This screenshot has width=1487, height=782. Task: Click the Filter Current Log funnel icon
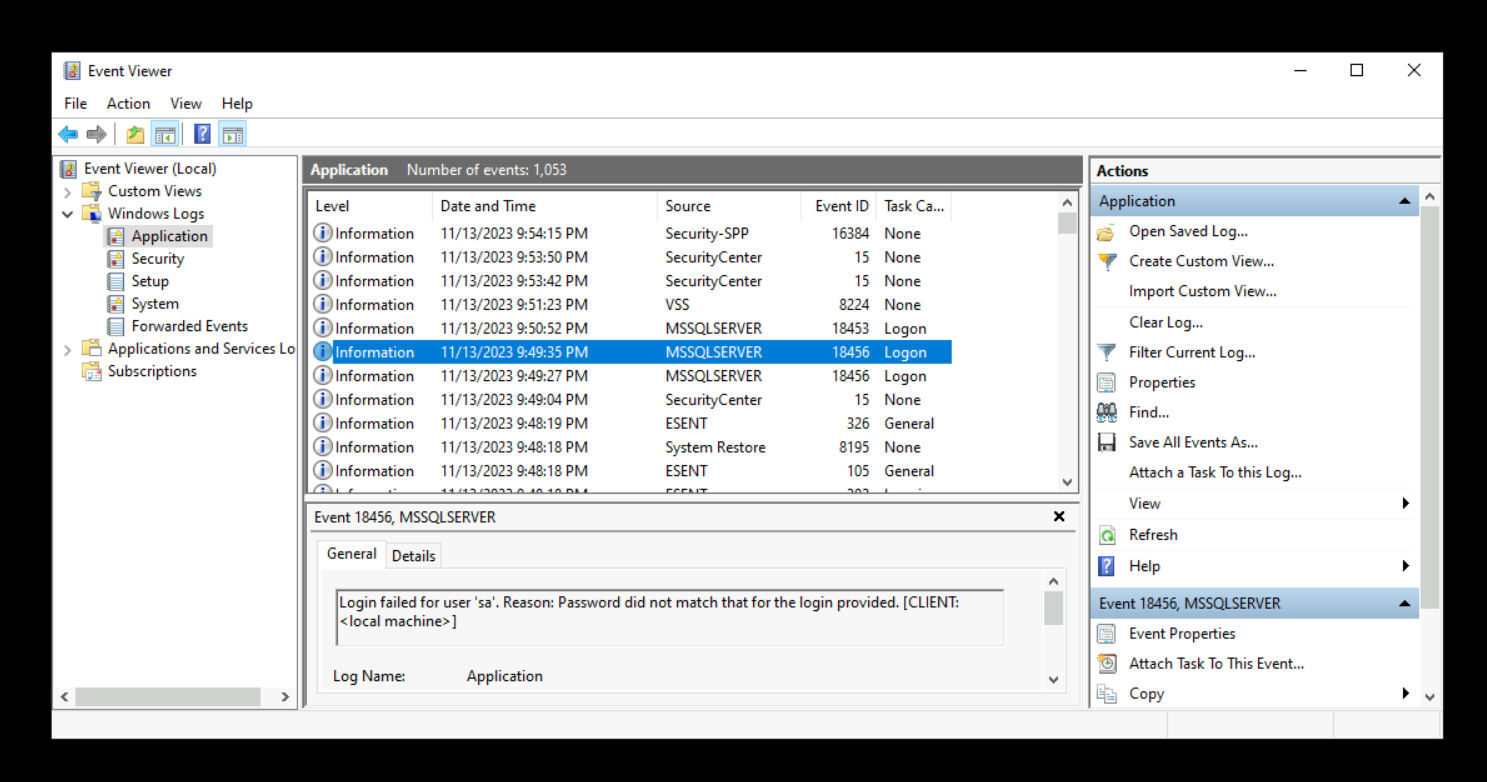click(1107, 352)
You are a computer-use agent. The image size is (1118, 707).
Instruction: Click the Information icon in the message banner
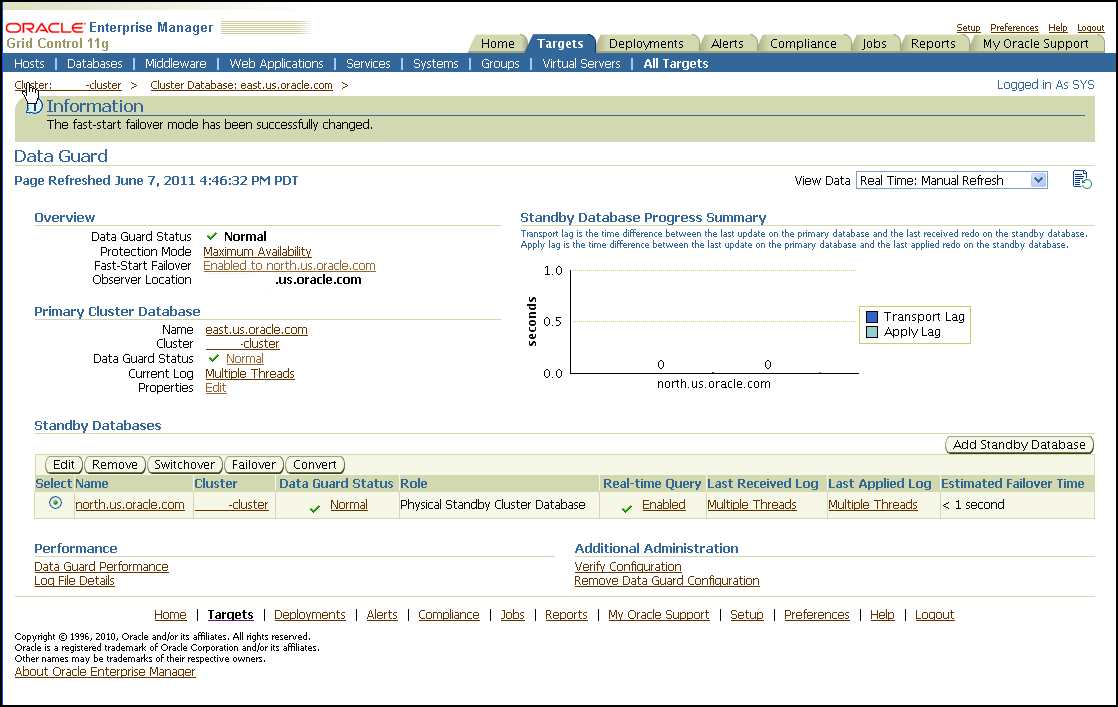pos(33,105)
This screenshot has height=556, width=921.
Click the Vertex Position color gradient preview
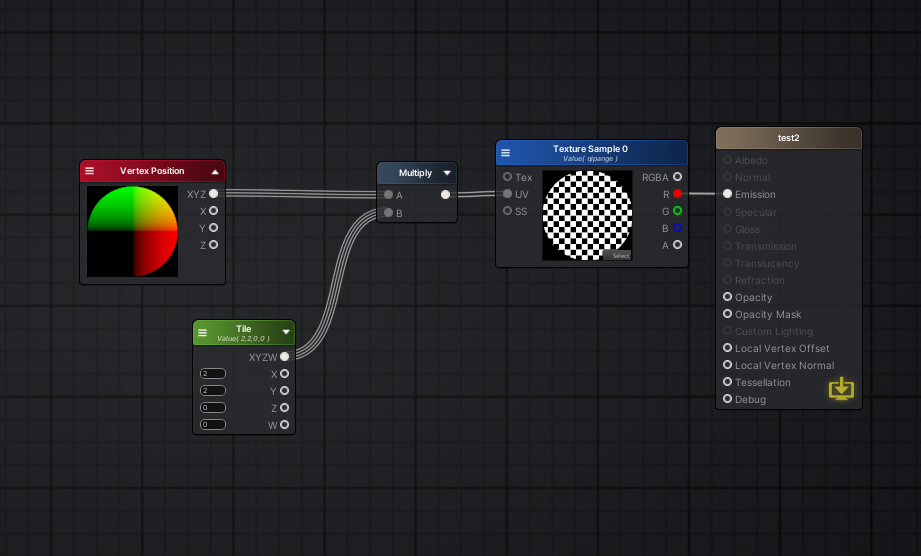132,231
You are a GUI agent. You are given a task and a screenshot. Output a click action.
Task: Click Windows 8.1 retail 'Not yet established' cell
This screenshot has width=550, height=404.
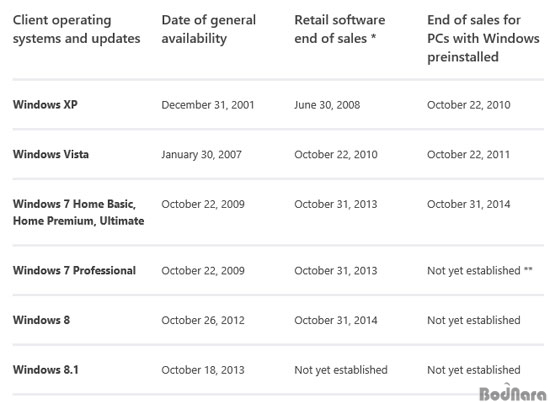341,370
----
## PROBLEM DETAILS
What's needed is every record restated exactly, pictures excluded.

## ANSWER TO THIS EXERCISE
This screenshot has width=1487, height=782. Task: Click the Filter Current Log funnel icon
click(1107, 352)
You are a computer-use agent. The image size is (1118, 707).
Instruction: Click the Information icon in the message banner
pos(33,105)
This screenshot has height=556, width=921.
Click the Vertex Position color gradient preview
132,231
You are a GUI agent. You are given a task and a screenshot. Output a click action.
Task: Click Windows 8.1 retail 'Not yet established' cell
This screenshot has width=550, height=404.
341,370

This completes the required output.